* _Aim of the exercise_
Produce as output only the lines below starting at the line with "Juletraditioner i Danmark (676, 2316)" and continuing through the line with "Cookie og Privat Politik (181, 2311)", each one exactly as written.

(Stored records)

▼

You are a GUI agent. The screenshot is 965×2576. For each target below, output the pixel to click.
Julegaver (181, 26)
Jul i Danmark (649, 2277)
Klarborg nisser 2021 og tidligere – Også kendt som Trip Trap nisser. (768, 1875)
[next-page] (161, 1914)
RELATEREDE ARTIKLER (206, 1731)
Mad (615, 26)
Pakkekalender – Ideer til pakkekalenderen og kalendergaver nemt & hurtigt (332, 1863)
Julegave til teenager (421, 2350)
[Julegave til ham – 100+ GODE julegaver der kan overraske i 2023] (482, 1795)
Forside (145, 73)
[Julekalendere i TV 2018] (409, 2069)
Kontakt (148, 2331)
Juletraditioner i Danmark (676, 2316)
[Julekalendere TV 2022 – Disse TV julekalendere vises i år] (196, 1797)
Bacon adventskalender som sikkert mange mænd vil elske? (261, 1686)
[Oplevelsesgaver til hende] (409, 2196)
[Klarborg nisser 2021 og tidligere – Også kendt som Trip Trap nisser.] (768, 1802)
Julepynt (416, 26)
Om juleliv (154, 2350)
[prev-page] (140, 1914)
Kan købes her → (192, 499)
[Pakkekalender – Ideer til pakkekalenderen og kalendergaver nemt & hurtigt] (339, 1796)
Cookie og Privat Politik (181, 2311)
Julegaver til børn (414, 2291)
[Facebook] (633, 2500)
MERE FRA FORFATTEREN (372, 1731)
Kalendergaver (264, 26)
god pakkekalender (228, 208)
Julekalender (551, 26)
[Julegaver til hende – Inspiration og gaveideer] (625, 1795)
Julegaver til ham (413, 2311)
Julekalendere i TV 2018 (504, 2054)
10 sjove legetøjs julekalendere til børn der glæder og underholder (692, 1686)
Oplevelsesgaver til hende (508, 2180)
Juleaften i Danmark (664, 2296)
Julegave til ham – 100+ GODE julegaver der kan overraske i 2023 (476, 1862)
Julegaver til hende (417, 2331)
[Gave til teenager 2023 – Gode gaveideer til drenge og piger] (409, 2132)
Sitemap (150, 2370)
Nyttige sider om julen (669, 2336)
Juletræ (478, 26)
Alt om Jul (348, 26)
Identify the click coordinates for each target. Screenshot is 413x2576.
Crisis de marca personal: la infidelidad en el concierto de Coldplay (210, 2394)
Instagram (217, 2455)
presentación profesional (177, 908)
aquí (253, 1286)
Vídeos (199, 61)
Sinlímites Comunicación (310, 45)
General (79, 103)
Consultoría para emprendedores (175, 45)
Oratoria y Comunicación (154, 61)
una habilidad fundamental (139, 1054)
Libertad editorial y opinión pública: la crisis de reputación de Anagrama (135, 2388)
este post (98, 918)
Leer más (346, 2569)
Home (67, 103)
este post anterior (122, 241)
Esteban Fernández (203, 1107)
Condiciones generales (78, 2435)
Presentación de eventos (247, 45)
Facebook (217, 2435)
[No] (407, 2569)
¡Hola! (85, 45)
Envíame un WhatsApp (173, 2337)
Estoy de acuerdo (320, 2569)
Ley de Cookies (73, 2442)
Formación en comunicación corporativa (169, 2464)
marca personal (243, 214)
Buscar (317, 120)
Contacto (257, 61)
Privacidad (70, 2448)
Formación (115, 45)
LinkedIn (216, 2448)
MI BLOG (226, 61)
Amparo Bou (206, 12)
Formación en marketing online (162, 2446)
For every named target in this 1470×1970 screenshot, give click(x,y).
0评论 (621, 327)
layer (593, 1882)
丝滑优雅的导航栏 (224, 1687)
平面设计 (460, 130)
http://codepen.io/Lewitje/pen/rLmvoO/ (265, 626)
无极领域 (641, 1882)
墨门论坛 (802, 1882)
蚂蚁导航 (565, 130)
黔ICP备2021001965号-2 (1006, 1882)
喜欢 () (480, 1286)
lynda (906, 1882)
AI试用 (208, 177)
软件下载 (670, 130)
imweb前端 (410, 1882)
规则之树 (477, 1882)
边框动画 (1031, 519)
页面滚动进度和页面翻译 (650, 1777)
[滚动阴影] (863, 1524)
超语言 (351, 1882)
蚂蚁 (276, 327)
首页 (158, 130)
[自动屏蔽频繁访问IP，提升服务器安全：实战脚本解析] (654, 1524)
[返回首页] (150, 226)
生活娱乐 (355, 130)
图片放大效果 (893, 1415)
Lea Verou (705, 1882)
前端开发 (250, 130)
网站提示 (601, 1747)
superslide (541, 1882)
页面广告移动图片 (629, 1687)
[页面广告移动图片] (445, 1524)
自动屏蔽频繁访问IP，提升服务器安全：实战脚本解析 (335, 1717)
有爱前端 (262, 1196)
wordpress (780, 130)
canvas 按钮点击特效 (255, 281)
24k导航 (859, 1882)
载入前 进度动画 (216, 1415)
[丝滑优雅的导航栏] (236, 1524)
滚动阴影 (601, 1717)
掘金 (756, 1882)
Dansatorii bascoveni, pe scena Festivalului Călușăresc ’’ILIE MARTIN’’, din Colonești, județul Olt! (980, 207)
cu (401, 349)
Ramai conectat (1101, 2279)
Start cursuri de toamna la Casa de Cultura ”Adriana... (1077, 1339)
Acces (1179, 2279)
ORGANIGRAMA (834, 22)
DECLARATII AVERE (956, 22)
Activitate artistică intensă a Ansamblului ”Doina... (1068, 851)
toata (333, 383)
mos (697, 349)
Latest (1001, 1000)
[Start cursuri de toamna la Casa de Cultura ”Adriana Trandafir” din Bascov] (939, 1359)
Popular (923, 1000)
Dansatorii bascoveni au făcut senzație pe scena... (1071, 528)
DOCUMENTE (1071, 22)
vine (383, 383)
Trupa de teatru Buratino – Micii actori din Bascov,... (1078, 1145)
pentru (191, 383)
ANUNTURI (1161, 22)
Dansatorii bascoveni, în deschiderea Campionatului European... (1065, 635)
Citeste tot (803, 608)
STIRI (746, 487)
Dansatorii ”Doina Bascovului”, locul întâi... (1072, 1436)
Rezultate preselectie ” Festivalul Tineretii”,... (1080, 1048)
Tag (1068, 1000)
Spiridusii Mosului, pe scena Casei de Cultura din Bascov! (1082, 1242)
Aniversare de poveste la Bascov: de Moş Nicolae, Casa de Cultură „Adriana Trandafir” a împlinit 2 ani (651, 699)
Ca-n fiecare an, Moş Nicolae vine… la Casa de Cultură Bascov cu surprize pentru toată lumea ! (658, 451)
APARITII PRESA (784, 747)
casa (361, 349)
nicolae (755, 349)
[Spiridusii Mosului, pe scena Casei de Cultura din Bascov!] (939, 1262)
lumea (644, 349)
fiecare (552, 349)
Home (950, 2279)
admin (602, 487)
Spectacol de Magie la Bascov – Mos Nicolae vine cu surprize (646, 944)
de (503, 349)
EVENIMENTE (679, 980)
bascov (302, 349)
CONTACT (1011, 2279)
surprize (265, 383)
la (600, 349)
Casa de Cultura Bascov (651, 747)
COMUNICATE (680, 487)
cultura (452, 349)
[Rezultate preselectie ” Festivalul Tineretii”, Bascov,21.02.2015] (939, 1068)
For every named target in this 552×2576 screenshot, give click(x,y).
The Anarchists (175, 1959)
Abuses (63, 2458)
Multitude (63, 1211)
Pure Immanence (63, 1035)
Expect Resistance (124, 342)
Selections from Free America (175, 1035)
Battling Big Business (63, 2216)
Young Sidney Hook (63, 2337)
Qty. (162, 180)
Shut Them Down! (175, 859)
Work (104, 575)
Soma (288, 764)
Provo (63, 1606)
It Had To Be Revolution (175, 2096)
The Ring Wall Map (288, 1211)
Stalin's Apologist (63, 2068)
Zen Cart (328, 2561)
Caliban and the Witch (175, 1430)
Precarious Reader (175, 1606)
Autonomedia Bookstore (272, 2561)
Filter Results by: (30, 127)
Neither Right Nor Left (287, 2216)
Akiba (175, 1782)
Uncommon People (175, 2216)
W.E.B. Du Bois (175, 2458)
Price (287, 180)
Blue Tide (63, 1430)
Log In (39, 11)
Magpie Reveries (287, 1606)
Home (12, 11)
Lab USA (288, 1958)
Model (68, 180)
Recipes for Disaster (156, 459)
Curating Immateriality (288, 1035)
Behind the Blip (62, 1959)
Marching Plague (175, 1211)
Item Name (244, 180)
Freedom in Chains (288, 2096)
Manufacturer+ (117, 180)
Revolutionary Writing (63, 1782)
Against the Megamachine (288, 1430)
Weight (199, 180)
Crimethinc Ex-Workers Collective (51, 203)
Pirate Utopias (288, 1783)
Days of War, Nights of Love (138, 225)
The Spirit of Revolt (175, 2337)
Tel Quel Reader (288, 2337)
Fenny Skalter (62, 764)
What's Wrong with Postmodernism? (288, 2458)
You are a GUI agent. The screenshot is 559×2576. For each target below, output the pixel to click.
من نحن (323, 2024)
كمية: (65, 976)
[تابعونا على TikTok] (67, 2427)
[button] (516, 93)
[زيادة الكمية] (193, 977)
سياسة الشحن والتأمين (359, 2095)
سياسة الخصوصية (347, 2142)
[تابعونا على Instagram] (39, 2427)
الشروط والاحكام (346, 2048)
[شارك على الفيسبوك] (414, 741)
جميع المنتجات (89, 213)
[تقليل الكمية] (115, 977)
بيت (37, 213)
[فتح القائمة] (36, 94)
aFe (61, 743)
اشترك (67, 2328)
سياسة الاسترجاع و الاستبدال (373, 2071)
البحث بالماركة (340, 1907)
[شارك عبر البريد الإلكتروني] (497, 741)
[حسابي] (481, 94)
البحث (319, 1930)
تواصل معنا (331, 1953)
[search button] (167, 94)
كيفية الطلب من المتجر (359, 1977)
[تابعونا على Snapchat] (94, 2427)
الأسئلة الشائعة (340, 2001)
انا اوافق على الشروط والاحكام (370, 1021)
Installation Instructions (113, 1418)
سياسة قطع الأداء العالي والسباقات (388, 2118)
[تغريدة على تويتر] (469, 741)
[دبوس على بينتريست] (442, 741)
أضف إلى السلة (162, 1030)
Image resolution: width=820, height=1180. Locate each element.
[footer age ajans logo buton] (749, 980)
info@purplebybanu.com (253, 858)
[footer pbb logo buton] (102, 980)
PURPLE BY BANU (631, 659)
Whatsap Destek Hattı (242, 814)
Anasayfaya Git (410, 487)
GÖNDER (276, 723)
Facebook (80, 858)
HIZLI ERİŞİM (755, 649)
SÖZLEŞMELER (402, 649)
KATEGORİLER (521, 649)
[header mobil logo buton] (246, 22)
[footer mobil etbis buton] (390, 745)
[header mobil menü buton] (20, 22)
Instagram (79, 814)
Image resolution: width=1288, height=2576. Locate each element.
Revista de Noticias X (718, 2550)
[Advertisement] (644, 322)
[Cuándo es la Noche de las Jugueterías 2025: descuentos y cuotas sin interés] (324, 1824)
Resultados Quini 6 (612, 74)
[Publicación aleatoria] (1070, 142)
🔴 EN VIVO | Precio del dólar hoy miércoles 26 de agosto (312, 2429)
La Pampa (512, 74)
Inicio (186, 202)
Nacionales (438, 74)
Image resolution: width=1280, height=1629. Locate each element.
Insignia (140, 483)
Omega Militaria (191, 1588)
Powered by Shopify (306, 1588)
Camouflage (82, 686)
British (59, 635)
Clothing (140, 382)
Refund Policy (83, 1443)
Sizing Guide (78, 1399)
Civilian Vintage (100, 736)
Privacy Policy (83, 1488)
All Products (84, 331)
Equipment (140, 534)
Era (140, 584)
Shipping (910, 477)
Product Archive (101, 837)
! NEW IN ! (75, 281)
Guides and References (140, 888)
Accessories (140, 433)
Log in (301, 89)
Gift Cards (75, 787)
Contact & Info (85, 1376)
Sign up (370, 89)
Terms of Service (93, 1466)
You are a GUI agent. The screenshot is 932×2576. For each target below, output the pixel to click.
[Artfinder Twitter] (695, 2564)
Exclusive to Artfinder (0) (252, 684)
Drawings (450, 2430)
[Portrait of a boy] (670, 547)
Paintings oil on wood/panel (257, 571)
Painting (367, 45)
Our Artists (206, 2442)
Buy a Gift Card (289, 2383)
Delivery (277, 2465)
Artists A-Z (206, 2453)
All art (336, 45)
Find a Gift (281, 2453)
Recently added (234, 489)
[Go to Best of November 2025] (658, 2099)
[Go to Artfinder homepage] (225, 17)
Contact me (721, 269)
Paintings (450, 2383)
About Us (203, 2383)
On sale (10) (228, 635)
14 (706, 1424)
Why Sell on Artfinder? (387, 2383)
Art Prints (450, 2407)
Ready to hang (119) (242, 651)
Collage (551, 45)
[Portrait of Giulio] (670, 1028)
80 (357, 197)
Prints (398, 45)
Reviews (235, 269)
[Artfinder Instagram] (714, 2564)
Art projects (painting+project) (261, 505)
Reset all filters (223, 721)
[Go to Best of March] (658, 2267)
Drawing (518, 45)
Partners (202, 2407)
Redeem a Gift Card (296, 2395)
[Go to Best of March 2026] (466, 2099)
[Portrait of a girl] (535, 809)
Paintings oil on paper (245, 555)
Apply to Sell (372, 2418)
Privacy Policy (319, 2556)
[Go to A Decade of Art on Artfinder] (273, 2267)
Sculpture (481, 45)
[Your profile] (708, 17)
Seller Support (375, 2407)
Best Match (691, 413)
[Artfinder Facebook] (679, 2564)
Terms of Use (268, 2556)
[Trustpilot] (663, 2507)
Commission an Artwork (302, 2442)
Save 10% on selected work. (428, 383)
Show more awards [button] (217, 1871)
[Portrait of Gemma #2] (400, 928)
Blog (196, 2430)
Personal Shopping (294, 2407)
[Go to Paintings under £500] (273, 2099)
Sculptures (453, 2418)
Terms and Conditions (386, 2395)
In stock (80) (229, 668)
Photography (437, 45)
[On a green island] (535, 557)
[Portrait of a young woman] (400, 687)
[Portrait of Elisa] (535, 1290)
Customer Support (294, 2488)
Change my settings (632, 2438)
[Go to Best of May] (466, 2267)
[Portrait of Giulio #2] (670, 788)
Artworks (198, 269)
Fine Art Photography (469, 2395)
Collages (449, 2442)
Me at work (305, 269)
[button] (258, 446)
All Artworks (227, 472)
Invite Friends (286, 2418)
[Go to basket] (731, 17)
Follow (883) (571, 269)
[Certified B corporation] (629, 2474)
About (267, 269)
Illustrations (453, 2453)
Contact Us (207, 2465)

▲

* _Completed exercise_
Juletraditioner i Danmark (676, 2316)
[Julekalendere TV 2022 – Disse TV julekalendere vises i år] (196, 1797)
Bacon adventskalender som sikkert mange mænd vil elske? (261, 1686)
[Oplevelsesgaver til hende] (409, 2196)
[Klarborg nisser 2021 og tidligere – Også kendt som Trip Trap nisser.] (768, 1802)
Julepynt (416, 26)
Om juleliv (154, 2350)
[prev-page] (140, 1914)
Kan købes her → (192, 499)
[Pakkekalender – Ideer til pakkekalenderen og kalendergaver nemt & hurtigt] (339, 1796)
Cookie og Privat Politik (181, 2311)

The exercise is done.